# INSTRUCTIONS FOR THE TASK
Starting with the first line and ending with the last, transcribe the data exactly.

# THE DATA
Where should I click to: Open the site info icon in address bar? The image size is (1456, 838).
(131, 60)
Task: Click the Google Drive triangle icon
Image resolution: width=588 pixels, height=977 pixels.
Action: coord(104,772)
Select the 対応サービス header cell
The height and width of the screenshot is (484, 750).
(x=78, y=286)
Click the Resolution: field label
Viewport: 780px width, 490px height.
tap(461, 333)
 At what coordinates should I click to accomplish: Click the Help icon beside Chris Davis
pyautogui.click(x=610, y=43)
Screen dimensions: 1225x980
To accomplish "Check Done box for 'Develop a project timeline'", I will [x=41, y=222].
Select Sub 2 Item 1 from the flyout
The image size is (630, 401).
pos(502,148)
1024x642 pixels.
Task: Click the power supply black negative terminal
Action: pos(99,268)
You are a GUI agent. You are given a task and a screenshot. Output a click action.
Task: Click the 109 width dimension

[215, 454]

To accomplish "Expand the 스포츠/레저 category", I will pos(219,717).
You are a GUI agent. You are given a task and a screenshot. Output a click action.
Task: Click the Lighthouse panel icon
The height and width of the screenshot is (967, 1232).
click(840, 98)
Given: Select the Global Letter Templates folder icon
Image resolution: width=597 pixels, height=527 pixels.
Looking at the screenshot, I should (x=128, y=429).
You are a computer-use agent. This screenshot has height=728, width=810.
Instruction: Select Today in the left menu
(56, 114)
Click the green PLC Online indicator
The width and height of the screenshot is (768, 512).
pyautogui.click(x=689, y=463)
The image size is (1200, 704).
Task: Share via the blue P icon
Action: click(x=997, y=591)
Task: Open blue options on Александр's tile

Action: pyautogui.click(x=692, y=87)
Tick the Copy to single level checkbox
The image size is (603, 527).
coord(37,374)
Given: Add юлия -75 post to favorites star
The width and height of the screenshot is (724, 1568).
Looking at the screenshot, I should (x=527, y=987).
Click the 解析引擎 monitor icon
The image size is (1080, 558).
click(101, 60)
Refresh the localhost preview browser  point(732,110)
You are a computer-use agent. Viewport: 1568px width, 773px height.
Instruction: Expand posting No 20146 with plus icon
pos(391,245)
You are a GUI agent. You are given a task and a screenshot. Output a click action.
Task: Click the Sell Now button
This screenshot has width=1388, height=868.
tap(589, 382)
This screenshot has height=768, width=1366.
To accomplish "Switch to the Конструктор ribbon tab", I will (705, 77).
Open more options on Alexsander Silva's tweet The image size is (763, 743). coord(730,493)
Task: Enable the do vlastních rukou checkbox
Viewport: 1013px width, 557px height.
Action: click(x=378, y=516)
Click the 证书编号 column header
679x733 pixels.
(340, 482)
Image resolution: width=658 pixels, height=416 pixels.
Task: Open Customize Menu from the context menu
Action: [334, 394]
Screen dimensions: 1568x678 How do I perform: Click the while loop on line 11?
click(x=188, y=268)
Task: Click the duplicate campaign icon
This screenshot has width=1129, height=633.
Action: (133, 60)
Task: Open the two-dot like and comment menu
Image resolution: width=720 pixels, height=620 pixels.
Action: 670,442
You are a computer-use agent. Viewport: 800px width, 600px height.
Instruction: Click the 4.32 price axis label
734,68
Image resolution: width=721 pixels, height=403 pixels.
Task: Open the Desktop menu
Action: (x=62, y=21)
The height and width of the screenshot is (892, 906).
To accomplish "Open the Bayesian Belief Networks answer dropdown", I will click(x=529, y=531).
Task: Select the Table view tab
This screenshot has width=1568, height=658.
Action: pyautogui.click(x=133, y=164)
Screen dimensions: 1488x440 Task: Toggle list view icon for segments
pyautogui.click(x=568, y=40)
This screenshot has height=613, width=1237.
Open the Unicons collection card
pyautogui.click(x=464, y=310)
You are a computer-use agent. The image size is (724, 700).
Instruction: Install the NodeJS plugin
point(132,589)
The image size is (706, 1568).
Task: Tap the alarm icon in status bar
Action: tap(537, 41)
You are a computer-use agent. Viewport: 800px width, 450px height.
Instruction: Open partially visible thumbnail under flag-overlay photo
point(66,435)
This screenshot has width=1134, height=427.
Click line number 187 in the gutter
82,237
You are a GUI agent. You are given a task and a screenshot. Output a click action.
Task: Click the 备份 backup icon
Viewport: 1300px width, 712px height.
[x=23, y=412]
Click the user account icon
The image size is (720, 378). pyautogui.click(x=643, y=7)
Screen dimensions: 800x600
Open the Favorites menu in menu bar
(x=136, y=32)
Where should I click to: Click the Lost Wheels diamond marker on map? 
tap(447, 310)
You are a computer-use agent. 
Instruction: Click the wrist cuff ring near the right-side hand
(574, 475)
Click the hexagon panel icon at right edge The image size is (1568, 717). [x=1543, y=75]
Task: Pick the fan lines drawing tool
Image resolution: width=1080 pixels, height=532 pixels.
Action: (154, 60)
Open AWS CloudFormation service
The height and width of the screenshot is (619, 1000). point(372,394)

# RESULT OF THE EXERCISE
Where should I click to: Open the site info icon in address bar? The image size is (1456, 838).
(131, 60)
Task: Click the Google Drive triangle icon
Image resolution: width=588 pixels, height=977 pixels.
Action: coord(104,772)
Select the 対応サービス header cell
The height and width of the screenshot is (484, 750).
(x=78, y=286)
Click the Resolution: field label
Viewport: 780px width, 490px height.
tap(461, 333)
 At what coordinates should I click to accomplish: Click the Help icon beside Chris Davis
pyautogui.click(x=610, y=43)
Screen dimensions: 1225x980
To accomplish "Check Done box for 'Develop a project timeline'", I will [x=41, y=222].
Select Sub 2 Item 1 from the flyout
The image size is (630, 401).
pos(502,148)
1024x642 pixels.
Task: Click the power supply black negative terminal
Action: pos(99,268)
You are a GUI agent. You are given a task and a screenshot. Output a click action.
Task: Click the 109 width dimension

[215, 454]

To accomplish "Expand the 스포츠/레저 category", I will pos(219,717).
You are a GUI agent. You are given a task and a screenshot. Output a click action.
Task: Click the Lighthouse panel icon
The height and width of the screenshot is (967, 1232).
click(840, 98)
Given: Select the Global Letter Templates folder icon
Image resolution: width=597 pixels, height=527 pixels.
Looking at the screenshot, I should (x=128, y=429).
You are a computer-use agent. This screenshot has height=728, width=810.
Instruction: Select Today in the left menu
(56, 114)
Click the green PLC Online indicator
The width and height of the screenshot is (768, 512).
pyautogui.click(x=689, y=463)
The image size is (1200, 704).
Task: Share via the blue P icon
Action: click(x=997, y=591)
Task: Open blue options on Александр's tile

Action: pyautogui.click(x=692, y=87)
Tick the Copy to single level checkbox
The image size is (603, 527).
coord(37,374)
Given: Add юлия -75 post to favorites star
The width and height of the screenshot is (724, 1568).
Looking at the screenshot, I should (x=527, y=987).
Click the 解析引擎 monitor icon
The image size is (1080, 558).
click(101, 60)
Refresh the localhost preview browser  point(732,110)
You are a computer-use agent. Viewport: 1568px width, 773px height.
Instruction: Expand posting No 20146 with plus icon
pos(391,245)
You are a GUI agent. You are given a task and a screenshot. Output a click action.
Task: Click the Sell Now button
This screenshot has width=1388, height=868.
tap(589, 382)
This screenshot has height=768, width=1366.
To accomplish "Switch to the Конструктор ribbon tab", I will (705, 77).
Open more options on Alexsander Silva's tweet The image size is (763, 743). coord(730,493)
Task: Enable the do vlastních rukou checkbox
Viewport: 1013px width, 557px height.
Action: click(x=378, y=516)
Click the 证书编号 column header
679x733 pixels.
(340, 482)
Image resolution: width=658 pixels, height=416 pixels.
Task: Open Customize Menu from the context menu
Action: [334, 394]
Screen dimensions: 1568x678 How do I perform: Click the while loop on line 11?
click(x=188, y=268)
Task: Click the duplicate campaign icon
This screenshot has width=1129, height=633.
Action: (133, 60)
Task: Open the two-dot like and comment menu
Image resolution: width=720 pixels, height=620 pixels.
Action: 670,442
You are a computer-use agent. Viewport: 800px width, 600px height.
Instruction: Click the 4.32 price axis label
734,68
Image resolution: width=721 pixels, height=403 pixels.
Task: Open the Desktop menu
Action: (x=62, y=21)
The height and width of the screenshot is (892, 906).
To accomplish "Open the Bayesian Belief Networks answer dropdown", I will click(x=529, y=531).
Task: Select the Table view tab
This screenshot has width=1568, height=658.
Action: pyautogui.click(x=133, y=164)
Screen dimensions: 1488x440 Task: Toggle list view icon for segments
pyautogui.click(x=568, y=40)
This screenshot has height=613, width=1237.
Open the Unicons collection card
pyautogui.click(x=464, y=310)
You are a computer-use agent. The image size is (724, 700).
Instruction: Install the NodeJS plugin
point(132,589)
The image size is (706, 1568).
Task: Tap the alarm icon in status bar
Action: tap(537, 41)
You are a computer-use agent. Viewport: 800px width, 450px height.
Instruction: Open partially visible thumbnail under flag-overlay photo
point(66,435)
This screenshot has width=1134, height=427.
Click line number 187 in the gutter
82,237
You are a GUI agent. You are given a task and a screenshot. Output a click action.
Task: Click the 备份 backup icon
Viewport: 1300px width, 712px height.
[x=23, y=412]
Click the user account icon
The image size is (720, 378). pyautogui.click(x=643, y=7)
Screen dimensions: 800x600
Open the Favorites menu in menu bar
(x=136, y=32)
Where should I click to: Click the Lost Wheels diamond marker on map? 
tap(447, 310)
You are a computer-use agent. 
Instruction: Click the wrist cuff ring near the right-side hand
(574, 475)
Click the hexagon panel icon at right edge The image size is (1568, 717). [x=1543, y=75]
Task: Pick the fan lines drawing tool
Image resolution: width=1080 pixels, height=532 pixels.
Action: (154, 60)
Open AWS CloudFormation service
The height and width of the screenshot is (619, 1000). point(372,394)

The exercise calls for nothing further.